#### What is expected:
In the entries, find all lines that hold the word "will" and copy them.

#### Supplied records:
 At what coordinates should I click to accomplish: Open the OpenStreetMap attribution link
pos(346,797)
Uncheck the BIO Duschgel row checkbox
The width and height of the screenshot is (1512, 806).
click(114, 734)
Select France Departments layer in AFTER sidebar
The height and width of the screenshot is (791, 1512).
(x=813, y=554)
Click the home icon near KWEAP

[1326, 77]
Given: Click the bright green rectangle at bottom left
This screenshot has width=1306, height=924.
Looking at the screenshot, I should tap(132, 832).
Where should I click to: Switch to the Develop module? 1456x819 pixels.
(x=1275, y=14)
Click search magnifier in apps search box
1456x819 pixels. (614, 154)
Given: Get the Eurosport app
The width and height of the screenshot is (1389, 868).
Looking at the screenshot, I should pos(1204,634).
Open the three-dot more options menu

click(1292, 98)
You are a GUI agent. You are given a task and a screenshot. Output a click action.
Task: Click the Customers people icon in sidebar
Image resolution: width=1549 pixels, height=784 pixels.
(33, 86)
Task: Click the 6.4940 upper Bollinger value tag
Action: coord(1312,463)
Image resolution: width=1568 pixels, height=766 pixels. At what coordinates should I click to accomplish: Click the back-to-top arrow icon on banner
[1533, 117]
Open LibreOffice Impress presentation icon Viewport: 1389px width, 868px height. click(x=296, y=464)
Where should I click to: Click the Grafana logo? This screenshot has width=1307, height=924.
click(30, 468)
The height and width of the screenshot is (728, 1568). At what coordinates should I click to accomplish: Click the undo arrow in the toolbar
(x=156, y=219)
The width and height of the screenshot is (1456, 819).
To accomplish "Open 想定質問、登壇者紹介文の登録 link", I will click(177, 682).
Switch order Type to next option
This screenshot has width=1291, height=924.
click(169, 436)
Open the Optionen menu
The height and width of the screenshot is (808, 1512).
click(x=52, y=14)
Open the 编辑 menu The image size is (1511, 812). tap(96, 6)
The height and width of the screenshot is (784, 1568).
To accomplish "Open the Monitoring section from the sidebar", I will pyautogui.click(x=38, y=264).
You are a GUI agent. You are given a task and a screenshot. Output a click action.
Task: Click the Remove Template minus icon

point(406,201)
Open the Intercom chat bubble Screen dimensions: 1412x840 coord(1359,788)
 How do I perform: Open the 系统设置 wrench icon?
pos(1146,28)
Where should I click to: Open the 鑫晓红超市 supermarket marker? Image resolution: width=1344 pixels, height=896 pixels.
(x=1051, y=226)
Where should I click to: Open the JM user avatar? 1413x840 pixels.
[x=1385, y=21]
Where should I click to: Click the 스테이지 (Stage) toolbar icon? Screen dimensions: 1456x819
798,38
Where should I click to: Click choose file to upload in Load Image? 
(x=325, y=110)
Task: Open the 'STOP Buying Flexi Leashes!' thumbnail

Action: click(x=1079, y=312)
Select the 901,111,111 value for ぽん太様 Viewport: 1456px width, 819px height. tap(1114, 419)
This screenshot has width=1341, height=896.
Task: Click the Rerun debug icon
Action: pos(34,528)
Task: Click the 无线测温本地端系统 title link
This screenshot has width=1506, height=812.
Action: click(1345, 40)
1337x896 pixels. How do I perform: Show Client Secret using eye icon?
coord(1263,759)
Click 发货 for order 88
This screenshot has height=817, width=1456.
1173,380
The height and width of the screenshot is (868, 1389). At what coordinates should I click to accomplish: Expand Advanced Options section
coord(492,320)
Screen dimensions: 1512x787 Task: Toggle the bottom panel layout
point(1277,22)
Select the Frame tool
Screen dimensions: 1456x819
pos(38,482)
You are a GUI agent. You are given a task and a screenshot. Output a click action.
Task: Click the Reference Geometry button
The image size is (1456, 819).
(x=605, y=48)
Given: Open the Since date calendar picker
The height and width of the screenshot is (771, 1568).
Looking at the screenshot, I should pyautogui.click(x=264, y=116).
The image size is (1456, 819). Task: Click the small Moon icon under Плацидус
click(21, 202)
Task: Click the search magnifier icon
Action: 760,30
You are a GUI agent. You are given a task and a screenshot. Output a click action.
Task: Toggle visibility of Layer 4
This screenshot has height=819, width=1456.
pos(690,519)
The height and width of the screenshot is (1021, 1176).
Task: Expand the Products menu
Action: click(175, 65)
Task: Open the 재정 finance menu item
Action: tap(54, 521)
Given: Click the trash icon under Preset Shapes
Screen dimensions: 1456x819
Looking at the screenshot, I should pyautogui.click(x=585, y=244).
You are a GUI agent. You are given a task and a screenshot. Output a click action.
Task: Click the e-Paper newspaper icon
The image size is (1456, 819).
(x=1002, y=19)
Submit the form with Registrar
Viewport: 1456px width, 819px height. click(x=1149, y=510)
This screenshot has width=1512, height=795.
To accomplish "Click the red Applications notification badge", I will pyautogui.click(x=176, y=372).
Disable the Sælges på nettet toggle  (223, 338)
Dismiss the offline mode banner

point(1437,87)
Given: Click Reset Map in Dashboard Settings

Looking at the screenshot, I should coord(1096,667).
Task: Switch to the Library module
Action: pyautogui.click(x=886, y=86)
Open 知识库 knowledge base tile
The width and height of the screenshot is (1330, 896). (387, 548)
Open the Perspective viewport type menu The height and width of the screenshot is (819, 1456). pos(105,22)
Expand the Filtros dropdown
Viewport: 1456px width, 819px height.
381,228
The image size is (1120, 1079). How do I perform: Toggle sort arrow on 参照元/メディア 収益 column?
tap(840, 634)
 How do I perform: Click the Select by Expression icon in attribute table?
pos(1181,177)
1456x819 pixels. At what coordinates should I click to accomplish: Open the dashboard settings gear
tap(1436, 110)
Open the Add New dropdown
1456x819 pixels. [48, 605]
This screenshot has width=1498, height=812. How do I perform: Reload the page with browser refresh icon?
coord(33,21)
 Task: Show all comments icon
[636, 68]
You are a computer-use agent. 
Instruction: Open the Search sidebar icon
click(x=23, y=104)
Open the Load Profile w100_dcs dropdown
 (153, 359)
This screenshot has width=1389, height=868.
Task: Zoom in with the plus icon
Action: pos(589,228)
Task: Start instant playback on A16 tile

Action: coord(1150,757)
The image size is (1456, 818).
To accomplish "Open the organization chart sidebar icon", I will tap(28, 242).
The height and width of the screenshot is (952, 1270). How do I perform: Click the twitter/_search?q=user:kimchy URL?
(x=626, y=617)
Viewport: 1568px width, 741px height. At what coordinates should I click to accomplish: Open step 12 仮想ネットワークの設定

#### Exercise result:
To accomplish "Open 想定質問、登壇者紹介文の登録 link", I will click(177, 682).
To accomplish "Open the Monitoring section from the sidebar", I will pyautogui.click(x=38, y=264).
To accomplish "Click the red Applications notification badge", I will pyautogui.click(x=176, y=372).
To accomplish "Open the organization chart sidebar icon", I will tap(28, 242).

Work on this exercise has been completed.